-- Material start --

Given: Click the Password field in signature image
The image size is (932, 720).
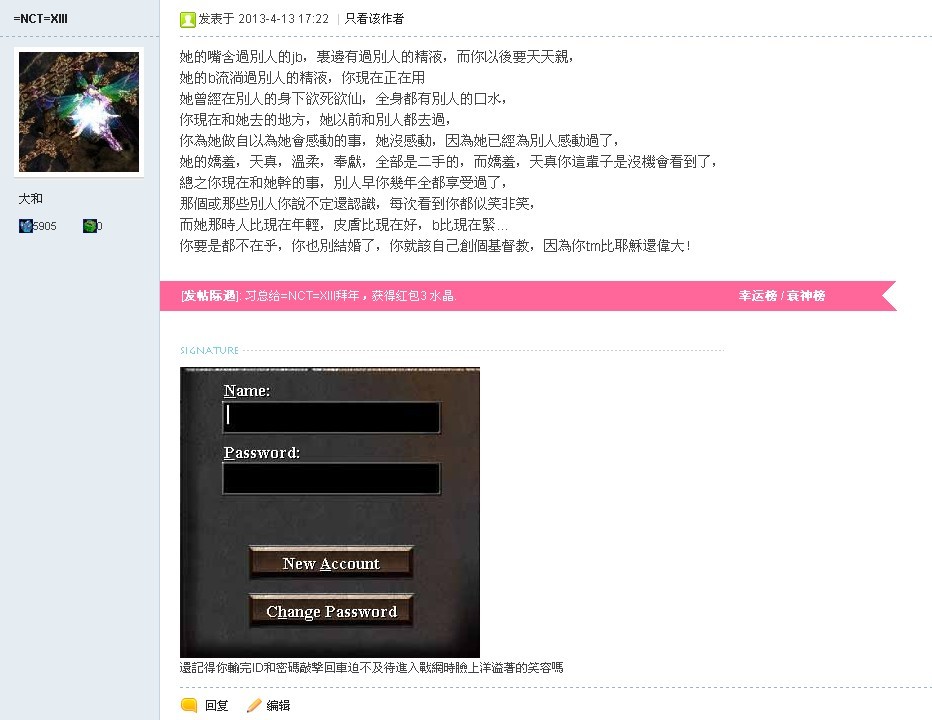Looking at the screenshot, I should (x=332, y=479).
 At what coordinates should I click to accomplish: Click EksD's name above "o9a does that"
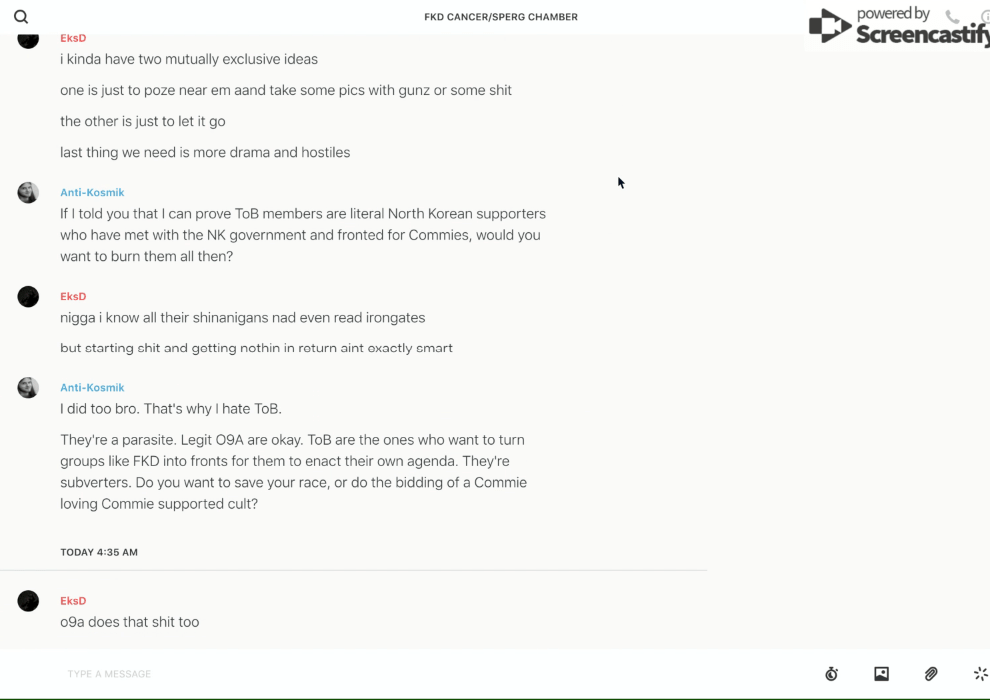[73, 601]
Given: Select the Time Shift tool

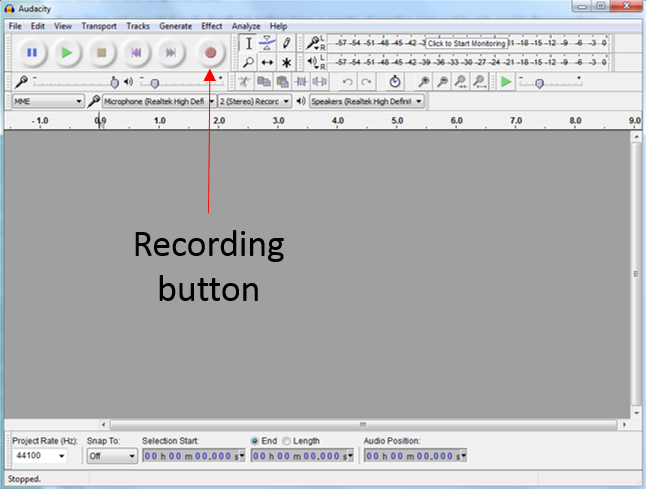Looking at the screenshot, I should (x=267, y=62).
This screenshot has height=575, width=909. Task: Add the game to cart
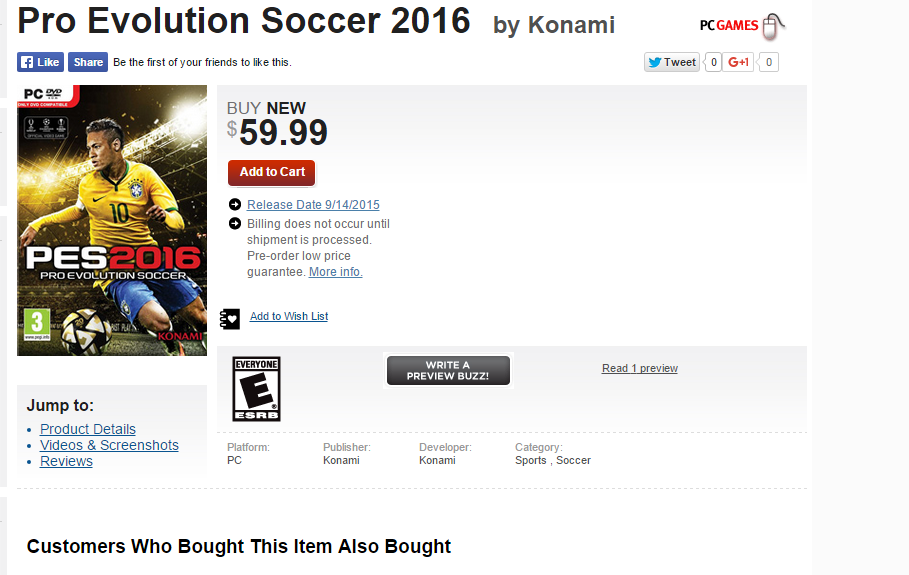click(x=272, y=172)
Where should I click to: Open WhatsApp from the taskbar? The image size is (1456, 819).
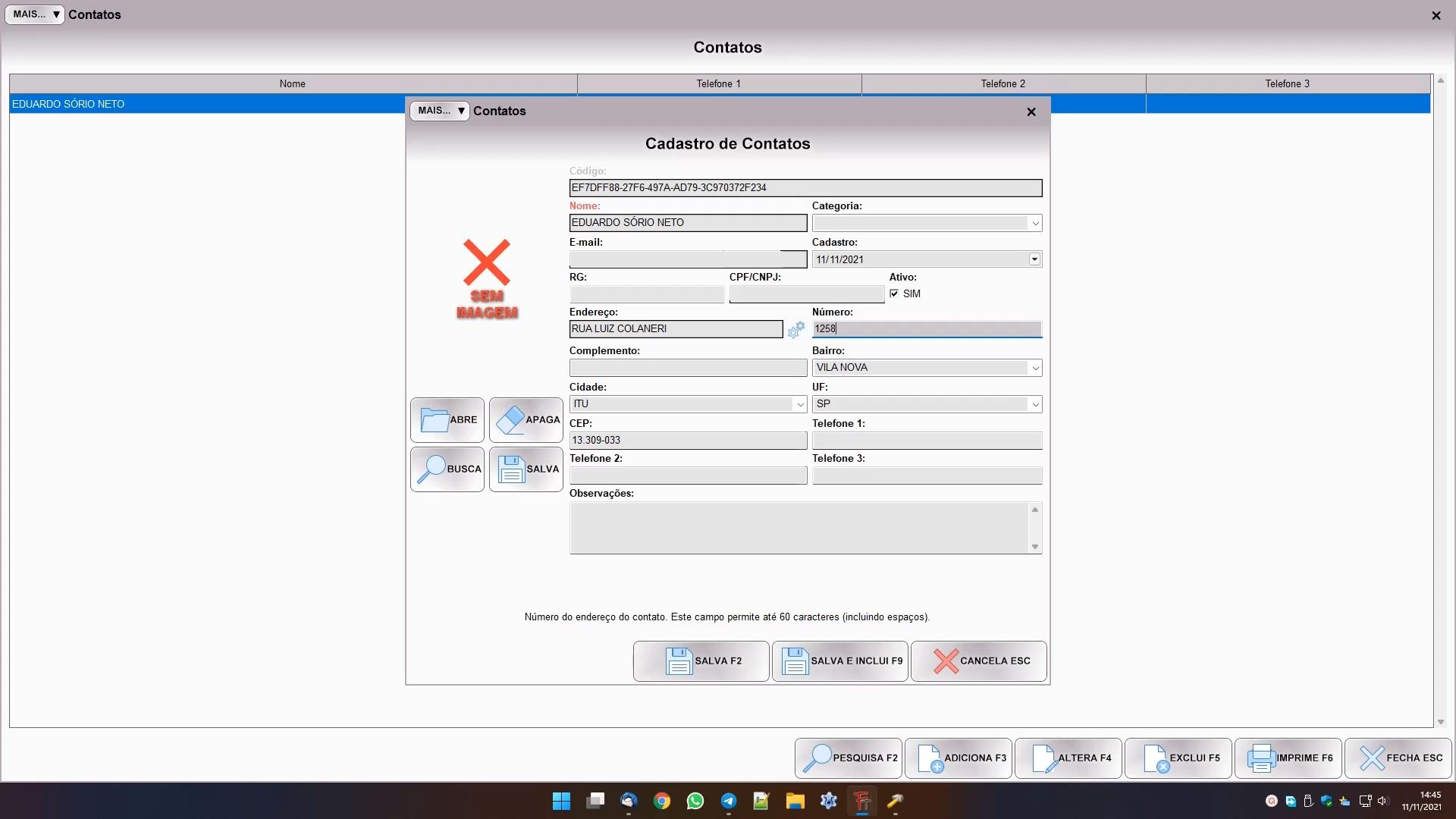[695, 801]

-- Material end --
-- Material start --

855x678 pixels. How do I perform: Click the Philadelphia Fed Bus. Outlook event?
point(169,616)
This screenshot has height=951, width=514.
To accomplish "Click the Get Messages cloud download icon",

-- Material end --
-- Material start --

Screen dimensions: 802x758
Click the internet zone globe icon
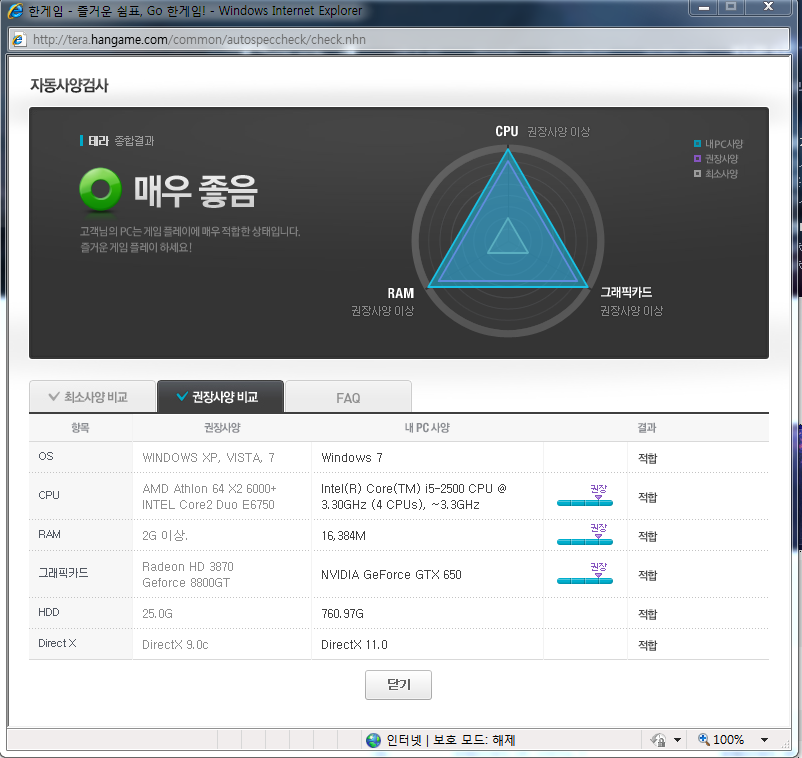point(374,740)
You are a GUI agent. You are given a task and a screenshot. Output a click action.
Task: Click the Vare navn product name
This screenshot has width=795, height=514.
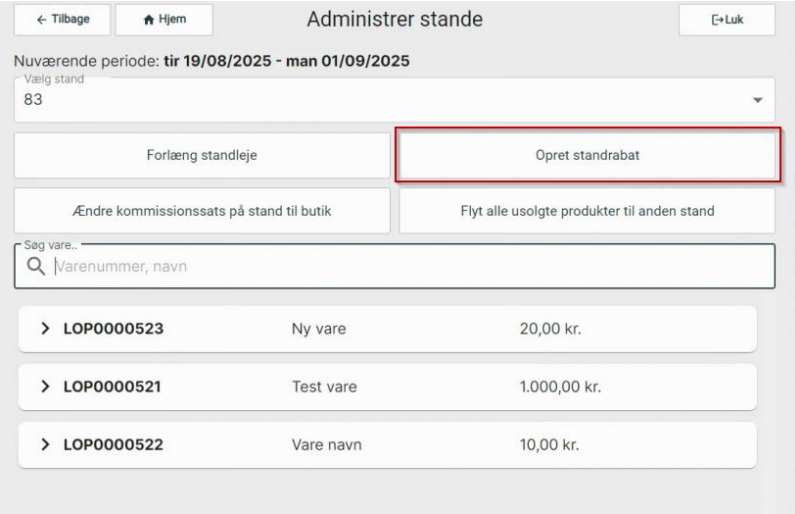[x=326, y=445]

-- Material end --

Job: Copy out the lines from the line with "Screen dimensions: 802x758" to the line with "[x=326, y=445]", requests included, and shift every click coordinate in their answers by -81. Leave the pictures out.

The answer:
Screen dimensions: 802x758
Click the internet zone globe icon
point(293,659)
You are a GUI agent. You are given a task and a screenshot. Output a click action.
Task: Click the Vare navn product name
This screenshot has width=795, height=514.
[x=245, y=364]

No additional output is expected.